_WHAT YOU SHOULD DO_:
Copy out the court report on Stephen v. Joyce below word for word, from its first line to its last.

[start of EXCERPT TO READ]

Stephen v Joyce [1831] NSWSupC 24

imprisonment for debt, maintenance - groats

Supreme Court of New South Wales

Forbes C.J., Stephen and Dowling JJ, 1 March 1831

Source: Australian, 4 March 1831[1 ]

Stephen v. Joyce. - This was an application by the defendant, as a pauper debtor, for his gro[a]ts, to which the learned counsel on the other side (Mr. Sydney Stephen) said it appeared by a st[ate]ment, that Joyce had, a day or two previous to his arrest, sold property to a considerable amount, and could not ad interium have made away with the money so accruing.

Chief Justice - As the party has sworn that he has no means of subsistence, he must be allowed a maintenance.  The question is not what he was in possession of, but whether he has now the means of keeping himself from starving.  If you should discover, and be able to prove that a fraud has been practised, a remedy is open for you to punish him.  The usual dollar or 5s. per week in lieu, granted.[2 ]


[1 ] See also Stephen v. Joyce, 1829.

On 23 December 1831, the Australian, in reporting the number of insolvencies in England, commented: "This is one of the fit occasions for repeating that the whole system of arrest for debt, serves no other purpose than to maintain pettifogging attornies, to cherish indolence and inattention to sellers, to keep alive the breed of swindlers, to foster tricks, lying, and extravagance, and to impose a heavy burden on the honest and punctual part of the community."

[2 ] Immediately following this report in the Australian, 4 March 1831, was another of Barnes v. Bateman, in which maintenance in gaol was refused until proof was given of due notice to the creditor.

The Sydney Herald, 16 May 1831, noted that the debtors in gaol were so outrageous that some of them had been lodged in the "black hole."

[end of EXCERPT TO READ]
[start of MATERIAL SUPPLIED]

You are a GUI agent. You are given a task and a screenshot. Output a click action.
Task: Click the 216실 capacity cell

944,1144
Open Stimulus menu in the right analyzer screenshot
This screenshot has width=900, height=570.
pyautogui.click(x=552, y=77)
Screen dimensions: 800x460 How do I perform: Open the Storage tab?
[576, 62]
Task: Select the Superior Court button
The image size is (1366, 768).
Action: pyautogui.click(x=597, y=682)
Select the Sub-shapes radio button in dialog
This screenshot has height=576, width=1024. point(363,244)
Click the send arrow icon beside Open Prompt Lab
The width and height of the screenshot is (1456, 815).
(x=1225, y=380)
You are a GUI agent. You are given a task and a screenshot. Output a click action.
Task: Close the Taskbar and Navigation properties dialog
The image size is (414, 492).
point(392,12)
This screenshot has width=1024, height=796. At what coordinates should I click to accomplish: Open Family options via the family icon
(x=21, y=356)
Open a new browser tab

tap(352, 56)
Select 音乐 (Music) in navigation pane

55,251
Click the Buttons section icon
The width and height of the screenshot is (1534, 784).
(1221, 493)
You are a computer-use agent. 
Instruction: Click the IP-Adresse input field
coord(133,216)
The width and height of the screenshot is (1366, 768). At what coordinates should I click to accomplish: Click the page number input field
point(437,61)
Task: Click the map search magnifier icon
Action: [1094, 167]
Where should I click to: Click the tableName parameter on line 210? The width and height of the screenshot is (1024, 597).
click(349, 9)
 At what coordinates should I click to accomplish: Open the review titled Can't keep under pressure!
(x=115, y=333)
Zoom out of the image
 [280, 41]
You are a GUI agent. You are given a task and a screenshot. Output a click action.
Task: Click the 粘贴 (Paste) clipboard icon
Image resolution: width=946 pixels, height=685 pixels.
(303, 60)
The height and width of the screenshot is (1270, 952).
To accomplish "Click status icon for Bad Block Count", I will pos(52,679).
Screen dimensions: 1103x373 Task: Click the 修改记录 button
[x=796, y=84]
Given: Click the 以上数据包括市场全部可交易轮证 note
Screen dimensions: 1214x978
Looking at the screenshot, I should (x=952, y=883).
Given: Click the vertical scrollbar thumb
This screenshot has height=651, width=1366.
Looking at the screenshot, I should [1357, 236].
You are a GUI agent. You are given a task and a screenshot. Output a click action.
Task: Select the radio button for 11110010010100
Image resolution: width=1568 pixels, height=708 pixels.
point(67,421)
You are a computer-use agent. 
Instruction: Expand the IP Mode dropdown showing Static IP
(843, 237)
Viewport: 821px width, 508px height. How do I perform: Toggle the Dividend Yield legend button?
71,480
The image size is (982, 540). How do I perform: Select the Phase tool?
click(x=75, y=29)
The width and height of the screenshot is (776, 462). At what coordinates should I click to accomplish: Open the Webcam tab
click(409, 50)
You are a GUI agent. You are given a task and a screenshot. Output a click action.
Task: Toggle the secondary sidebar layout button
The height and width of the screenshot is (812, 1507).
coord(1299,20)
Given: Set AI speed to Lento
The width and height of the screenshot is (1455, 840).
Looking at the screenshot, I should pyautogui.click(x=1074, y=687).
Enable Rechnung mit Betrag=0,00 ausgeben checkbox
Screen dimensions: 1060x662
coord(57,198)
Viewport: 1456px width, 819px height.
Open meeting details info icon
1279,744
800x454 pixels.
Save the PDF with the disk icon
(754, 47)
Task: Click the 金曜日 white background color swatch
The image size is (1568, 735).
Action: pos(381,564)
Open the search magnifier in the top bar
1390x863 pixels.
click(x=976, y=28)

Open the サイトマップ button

[end of MATERIAL SUPPLIED]

_TASK ANSWER_:
Stephen v Joyce [1831] NSWSupC 24

imprisonment for debt, maintenance - groats

Supreme Court of New South Wales

Forbes C.J., Stephen and Dowling JJ, 1 March 1831

Source: Australian, 4 March 1831[1 ]

Stephen v. Joyce. - This was an application by the defendant, as a pauper debtor, for his gro[a]ts, to which the learned counsel on the other side (Mr. Sydney Stephen) said it appeared by a st[ate]ment, that Joyce had, a day or two previous to his arrest, sold property to a considerable amount, and could not ad interium have made away with the money so accruing.

Chief Justice - As the party has sworn that he has no means of subsistence, he must be allowed a maintenance.  The question is not what he was in possession of, but whether he has now the means of keeping himself from starving.  If you should discover, and be able to prove that a fraud has been practised, a remedy is open for you to punish him.  The usual dollar or 5s. per week in lieu, granted.[2 ]


[1 ] See also Stephen v. Joyce, 1829.

On 23 December 1831, the Australian, in reporting the number of insolvencies in England, commented: "This is one of the fit occasions for repeating that the whole system of arrest for debt, serves no other purpose than to maintain pettifogging attornies, to cherish indolence and inattention to sellers, to keep alive the breed of swindlers, to foster tricks, lying, and extravagance, and to impose a heavy burden on the honest and punctual part of the community."

[2 ] Immediately following this report in the Australian, 4 March 1831, was another of Barnes v. Bateman, in which maintenance in gaol was refused until proof was given of due notice to the creditor.

The Sydney Herald, 16 May 1831, noted that the debtors in gaol were so outrageous that some of them had been lodged in the "black hole."